Search code examples
pythonartificial-intelligencehuggingface-transformerspytorch-lightning

Pytorch Lightning places model inputs and model to different devices


I'm using Pytorch-lightning 2.4.0. In the following code snippet, lmm is a class inherited from nn.Module which is a wrapper class huggingface model and processor.

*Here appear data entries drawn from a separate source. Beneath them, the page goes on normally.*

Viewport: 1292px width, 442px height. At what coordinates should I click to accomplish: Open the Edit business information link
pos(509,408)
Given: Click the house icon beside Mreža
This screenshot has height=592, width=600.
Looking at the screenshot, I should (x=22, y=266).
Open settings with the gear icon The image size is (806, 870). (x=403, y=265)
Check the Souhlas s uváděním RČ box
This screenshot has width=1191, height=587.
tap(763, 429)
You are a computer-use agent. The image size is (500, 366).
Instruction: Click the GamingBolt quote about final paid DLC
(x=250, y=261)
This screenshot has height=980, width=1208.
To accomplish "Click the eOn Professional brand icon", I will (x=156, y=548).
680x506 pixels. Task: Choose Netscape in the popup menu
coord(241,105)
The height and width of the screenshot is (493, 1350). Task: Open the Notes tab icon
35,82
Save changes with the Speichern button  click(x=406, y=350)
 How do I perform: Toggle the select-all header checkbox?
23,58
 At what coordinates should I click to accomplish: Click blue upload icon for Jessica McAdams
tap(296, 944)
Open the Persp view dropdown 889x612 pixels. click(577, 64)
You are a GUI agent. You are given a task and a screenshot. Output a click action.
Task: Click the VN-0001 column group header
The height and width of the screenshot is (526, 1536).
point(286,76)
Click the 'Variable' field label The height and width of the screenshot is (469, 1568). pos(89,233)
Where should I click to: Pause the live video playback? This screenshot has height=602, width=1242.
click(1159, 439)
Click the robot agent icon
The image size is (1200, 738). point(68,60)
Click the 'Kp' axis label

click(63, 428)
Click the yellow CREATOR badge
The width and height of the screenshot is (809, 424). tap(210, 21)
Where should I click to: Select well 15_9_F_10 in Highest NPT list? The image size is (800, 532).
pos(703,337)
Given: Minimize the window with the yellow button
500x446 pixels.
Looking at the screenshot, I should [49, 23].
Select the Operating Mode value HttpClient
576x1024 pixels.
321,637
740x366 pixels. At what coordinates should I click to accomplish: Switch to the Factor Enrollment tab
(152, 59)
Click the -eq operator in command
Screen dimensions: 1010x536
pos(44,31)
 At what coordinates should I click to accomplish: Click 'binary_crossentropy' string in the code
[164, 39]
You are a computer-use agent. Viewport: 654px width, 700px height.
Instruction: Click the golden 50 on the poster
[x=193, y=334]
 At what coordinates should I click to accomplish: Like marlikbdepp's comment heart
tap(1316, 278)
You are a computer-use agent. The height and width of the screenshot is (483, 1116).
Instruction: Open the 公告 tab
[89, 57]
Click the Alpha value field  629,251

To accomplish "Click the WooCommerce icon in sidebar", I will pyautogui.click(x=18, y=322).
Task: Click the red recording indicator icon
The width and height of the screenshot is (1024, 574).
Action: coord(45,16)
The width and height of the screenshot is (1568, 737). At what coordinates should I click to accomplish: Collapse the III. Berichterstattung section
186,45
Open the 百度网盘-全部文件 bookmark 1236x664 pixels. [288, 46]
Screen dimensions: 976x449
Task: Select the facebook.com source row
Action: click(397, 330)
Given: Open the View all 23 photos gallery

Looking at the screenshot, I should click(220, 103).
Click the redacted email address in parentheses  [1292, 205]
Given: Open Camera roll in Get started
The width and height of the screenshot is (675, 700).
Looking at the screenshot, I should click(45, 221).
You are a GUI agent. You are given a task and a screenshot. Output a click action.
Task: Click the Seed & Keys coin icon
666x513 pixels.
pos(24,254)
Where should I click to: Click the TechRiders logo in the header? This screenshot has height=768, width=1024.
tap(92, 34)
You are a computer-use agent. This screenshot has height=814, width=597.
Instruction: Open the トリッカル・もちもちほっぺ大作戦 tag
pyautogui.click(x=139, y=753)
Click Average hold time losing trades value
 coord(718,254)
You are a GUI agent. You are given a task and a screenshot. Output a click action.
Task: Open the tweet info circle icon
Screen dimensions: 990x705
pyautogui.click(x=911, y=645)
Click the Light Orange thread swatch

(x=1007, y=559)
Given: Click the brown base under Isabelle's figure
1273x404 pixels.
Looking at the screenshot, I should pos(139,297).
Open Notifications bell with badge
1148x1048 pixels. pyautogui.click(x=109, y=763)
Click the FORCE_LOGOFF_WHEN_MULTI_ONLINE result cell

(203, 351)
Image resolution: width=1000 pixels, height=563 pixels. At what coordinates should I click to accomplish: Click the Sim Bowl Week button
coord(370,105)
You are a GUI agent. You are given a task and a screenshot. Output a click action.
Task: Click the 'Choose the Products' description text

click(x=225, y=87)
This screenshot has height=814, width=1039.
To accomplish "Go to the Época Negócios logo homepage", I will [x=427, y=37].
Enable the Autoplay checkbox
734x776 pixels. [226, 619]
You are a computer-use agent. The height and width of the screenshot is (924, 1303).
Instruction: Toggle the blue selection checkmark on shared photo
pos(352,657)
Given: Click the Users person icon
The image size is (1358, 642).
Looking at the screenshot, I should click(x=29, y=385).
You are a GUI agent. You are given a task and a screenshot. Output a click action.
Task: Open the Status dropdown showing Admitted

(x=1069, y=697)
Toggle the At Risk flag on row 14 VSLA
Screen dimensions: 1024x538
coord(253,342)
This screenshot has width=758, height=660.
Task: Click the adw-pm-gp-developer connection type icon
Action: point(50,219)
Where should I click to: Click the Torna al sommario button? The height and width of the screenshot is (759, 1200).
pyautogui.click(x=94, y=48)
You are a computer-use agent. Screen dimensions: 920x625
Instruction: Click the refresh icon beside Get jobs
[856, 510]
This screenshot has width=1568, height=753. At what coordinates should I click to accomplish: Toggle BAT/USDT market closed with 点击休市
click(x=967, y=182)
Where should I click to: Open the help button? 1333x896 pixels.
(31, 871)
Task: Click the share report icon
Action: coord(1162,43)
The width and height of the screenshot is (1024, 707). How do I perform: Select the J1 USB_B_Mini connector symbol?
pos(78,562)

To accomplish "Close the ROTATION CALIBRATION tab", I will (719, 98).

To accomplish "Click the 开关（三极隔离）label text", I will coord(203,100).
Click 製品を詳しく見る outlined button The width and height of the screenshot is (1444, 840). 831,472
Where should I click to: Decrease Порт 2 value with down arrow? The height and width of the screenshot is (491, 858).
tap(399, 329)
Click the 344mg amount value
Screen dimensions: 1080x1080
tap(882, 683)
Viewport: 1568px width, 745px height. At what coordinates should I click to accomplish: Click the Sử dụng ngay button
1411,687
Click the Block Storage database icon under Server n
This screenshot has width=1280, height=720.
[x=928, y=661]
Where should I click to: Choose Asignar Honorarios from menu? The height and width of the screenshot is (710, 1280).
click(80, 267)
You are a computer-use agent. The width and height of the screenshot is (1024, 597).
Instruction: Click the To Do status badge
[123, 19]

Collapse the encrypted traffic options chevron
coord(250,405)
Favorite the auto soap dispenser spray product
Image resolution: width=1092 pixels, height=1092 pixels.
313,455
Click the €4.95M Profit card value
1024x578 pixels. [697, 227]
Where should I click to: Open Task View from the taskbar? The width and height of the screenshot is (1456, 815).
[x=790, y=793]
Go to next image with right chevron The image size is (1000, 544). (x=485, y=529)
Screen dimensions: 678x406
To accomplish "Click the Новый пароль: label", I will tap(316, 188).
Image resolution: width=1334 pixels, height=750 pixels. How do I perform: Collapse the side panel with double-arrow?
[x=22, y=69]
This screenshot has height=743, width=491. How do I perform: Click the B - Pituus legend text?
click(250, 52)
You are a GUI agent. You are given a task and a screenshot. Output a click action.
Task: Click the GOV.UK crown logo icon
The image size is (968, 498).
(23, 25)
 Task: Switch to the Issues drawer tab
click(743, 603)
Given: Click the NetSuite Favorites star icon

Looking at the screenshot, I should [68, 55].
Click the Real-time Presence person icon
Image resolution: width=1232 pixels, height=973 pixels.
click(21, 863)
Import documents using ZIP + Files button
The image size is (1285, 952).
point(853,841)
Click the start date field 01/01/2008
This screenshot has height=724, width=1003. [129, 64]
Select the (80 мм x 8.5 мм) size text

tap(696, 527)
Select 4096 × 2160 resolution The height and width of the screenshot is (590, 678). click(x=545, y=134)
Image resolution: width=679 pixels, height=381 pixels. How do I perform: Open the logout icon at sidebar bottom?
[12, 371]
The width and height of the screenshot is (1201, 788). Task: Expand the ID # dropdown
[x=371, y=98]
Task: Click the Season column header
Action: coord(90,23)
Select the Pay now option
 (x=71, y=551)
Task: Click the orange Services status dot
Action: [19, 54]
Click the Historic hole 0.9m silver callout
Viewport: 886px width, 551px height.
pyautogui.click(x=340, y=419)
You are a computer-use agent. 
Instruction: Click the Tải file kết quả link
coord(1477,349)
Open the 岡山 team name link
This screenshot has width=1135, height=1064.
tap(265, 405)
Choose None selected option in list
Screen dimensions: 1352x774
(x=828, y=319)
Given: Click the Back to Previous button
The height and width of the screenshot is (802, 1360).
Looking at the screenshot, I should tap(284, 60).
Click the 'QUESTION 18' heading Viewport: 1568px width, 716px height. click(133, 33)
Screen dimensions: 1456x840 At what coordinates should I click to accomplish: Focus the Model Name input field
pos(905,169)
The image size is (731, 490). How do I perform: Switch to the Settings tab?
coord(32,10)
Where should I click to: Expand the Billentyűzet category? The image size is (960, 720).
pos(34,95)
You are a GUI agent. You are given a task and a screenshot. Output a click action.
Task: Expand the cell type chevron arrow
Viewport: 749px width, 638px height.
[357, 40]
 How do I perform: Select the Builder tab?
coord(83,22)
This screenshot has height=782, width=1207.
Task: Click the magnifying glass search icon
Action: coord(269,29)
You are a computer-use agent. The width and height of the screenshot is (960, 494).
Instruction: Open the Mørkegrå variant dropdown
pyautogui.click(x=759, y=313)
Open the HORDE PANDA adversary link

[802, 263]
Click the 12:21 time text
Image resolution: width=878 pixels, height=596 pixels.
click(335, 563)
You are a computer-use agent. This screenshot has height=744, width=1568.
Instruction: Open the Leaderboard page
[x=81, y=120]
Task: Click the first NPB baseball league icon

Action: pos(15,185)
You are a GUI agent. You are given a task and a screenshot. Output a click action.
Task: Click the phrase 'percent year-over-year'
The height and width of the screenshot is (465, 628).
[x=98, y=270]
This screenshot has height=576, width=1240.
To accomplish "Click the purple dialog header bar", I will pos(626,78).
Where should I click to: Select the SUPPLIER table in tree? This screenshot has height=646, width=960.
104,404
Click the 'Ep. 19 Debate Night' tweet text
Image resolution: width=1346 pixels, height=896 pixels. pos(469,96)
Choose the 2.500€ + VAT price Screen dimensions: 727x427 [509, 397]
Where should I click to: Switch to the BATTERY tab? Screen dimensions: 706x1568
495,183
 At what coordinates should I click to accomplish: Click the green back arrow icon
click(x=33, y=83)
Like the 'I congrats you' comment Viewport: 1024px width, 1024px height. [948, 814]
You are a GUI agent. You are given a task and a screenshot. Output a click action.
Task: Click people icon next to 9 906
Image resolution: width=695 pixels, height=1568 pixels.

class ICVModel(pl.LightningModule):
    def __init__(self, lmm, icv_encoder: torch.nn.Module) -> None:
        super().__init__()
        self.lmm = lmm
        self.lmm.requires_grad_(False)
        self.icv_encoder = icv_encoder
        self.eos_token = self.lmm.processor.tokenizer.eos_token

    def forward(self, ice_texts, query_texts, answers, images):
        query_answer = [
            query + answer + self.eos_token
            for query, answer in zip(query_texts, answers)
        ]
        query_images = [img[-setting.num_image_in_query :] for img in images]
        query_inputs = self.lmm.process_input(query_answer, query_images)
        query_outputs = self.lmm.model(
            **query_inputs,
            labels=query_inputs["input_ids"],
        )

However, a device mismatch error raised at

query_outputs = self.lmm.model(
        **query_inputs,
        labels=query_inputs["input_ids"],
)

I printed device of inputs.pixel_values.device, self.device, self.lmm.device outside of lmm.model.forward, then I got

rank[0]: cpu cuda:0 cuda:0
rank[1]: cpu cuda:1 cuda:1

In Idefics (self.lmm.model) forward process, when I printed inputs.pixel_values.device and self.device, I got

rank[0]: cuda:0 cuda:0
rank[1]: cuda:0 cuda:1

Besides, I also tried to move pixel_values to correct device, but it still be moved to wrong device in later forward pass.

Error message:

RuntimeError: Expected all tensors to be on the same device, but found at least two devices, cuda:0 and cuda:1! (when checking argument for argument weight in method wrapper_CUDA__cudnn_convolution)

Solution

  • I've solved this problem.

    The key to the problem I did not show in the question I asked, because at that time I did not realize that bitsandbytes and accelerate library would automatically register pre_forward_hook.

    It registered an AlignDeviceHook (maybe) at each forward method, which conflicts with the device control of pytorch lightning. When I removed bitsandbytes, everything worked fine.